> **RECORDS TO PROCESS**
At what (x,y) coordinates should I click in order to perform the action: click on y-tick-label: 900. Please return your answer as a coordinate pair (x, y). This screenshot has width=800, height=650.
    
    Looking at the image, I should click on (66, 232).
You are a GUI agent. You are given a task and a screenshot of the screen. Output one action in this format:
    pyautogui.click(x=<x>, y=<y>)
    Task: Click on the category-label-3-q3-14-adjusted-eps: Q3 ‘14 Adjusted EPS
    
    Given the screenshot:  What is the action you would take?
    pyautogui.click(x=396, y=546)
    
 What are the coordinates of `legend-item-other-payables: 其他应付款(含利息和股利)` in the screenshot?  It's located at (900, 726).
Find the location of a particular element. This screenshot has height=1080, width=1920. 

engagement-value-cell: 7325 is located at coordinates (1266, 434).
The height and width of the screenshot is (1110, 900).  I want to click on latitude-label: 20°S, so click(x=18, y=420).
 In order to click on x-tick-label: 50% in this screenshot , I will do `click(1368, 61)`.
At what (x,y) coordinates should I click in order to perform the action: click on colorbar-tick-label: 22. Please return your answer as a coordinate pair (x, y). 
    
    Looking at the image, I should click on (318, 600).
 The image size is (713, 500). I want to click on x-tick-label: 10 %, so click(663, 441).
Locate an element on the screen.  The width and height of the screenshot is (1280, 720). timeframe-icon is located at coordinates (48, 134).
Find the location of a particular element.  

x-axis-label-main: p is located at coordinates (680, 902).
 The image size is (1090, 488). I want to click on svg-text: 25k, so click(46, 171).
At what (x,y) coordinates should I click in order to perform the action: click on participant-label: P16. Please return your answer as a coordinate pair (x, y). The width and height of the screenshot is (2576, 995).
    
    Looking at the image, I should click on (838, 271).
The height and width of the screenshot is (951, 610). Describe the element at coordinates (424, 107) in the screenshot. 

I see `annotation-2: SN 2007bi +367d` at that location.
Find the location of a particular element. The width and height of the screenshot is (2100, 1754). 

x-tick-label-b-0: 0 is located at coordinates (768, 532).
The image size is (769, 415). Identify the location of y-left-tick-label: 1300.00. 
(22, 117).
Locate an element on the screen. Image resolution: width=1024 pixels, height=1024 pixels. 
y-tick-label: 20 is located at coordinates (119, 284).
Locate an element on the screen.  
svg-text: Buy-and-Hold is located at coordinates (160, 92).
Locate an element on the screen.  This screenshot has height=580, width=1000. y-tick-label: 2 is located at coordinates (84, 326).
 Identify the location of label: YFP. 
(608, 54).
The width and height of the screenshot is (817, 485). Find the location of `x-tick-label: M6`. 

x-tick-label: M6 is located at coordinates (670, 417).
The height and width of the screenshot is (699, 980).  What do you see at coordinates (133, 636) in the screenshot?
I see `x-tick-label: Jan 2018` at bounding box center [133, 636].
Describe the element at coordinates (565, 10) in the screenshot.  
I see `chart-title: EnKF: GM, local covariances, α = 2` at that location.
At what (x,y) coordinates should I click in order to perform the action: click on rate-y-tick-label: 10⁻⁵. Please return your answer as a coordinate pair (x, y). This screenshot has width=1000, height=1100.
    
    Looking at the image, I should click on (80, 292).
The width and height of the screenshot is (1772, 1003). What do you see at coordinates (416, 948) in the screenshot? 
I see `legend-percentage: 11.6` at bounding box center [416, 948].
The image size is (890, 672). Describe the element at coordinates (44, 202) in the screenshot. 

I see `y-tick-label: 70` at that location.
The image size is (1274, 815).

> **REQUEST**
Rewrite all of the rows above, replacing "Locate an element on the screen" with "Point to an element on the screen" and changing nothing else.

> **EXERCISE SOLUTION**
At what (x,y) coordinates should I click in order to perform the action: click on y-tick-label: 900. Please return your answer as a coordinate pair (x, y). This screenshot has width=800, height=650.
    
    Looking at the image, I should click on (66, 232).
You are a GUI agent. You are given a task and a screenshot of the screen. Output one action in this format:
    pyautogui.click(x=<x>, y=<y>)
    Task: Click on the category-label-3-q3-14-adjusted-eps: Q3 ‘14 Adjusted EPS
    
    Given the screenshot:  What is the action you would take?
    pyautogui.click(x=396, y=546)
    
 What are the coordinates of `legend-item-other-payables: 其他应付款(含利息和股利)` in the screenshot?  It's located at (900, 726).
Find the location of a particular element. This screenshot has height=1080, width=1920. 

engagement-value-cell: 7325 is located at coordinates (1266, 434).
The height and width of the screenshot is (1110, 900).  I want to click on latitude-label: 20°S, so click(x=18, y=420).
 In order to click on x-tick-label: 50% in this screenshot , I will do `click(1368, 61)`.
At what (x,y) coordinates should I click in order to perform the action: click on colorbar-tick-label: 22. Please return your answer as a coordinate pair (x, y). 
    
    Looking at the image, I should click on (318, 600).
 The image size is (713, 500). I want to click on x-tick-label: 10 %, so click(663, 441).
Point to an element on the screen.  The width and height of the screenshot is (1280, 720). timeframe-icon is located at coordinates (48, 134).
Find the location of a particular element.  

x-axis-label-main: p is located at coordinates (680, 902).
 The image size is (1090, 488). I want to click on svg-text: 25k, so click(46, 171).
At what (x,y) coordinates should I click in order to perform the action: click on participant-label: P16. Please return your answer as a coordinate pair (x, y). The width and height of the screenshot is (2576, 995).
    
    Looking at the image, I should click on (838, 271).
The height and width of the screenshot is (951, 610). Describe the element at coordinates (424, 107) in the screenshot. 

I see `annotation-2: SN 2007bi +367d` at that location.
Find the location of a particular element. The width and height of the screenshot is (2100, 1754). 

x-tick-label-b-0: 0 is located at coordinates (768, 532).
The image size is (769, 415). Identify the location of y-left-tick-label: 1300.00. 
(22, 117).
Point to an element on the screen. Image resolution: width=1024 pixels, height=1024 pixels. 
y-tick-label: 20 is located at coordinates (119, 284).
Point to an element on the screen.  
svg-text: Buy-and-Hold is located at coordinates (160, 92).
Point to an element on the screen.  This screenshot has height=580, width=1000. y-tick-label: 2 is located at coordinates (84, 326).
 Identify the location of label: YFP. 
(608, 54).
The width and height of the screenshot is (817, 485). Find the location of `x-tick-label: M6`. 

x-tick-label: M6 is located at coordinates (670, 417).
The height and width of the screenshot is (699, 980).  What do you see at coordinates (133, 636) in the screenshot?
I see `x-tick-label: Jan 2018` at bounding box center [133, 636].
Describe the element at coordinates (565, 10) in the screenshot.  
I see `chart-title: EnKF: GM, local covariances, α = 2` at that location.
At what (x,y) coordinates should I click in order to perform the action: click on rate-y-tick-label: 10⁻⁵. Please return your answer as a coordinate pair (x, y). This screenshot has width=1000, height=1100.
    
    Looking at the image, I should click on (80, 292).
The width and height of the screenshot is (1772, 1003). What do you see at coordinates (416, 948) in the screenshot? 
I see `legend-percentage: 11.6` at bounding box center [416, 948].
The image size is (890, 672). Describe the element at coordinates (44, 202) in the screenshot. 

I see `y-tick-label: 70` at that location.
The image size is (1274, 815).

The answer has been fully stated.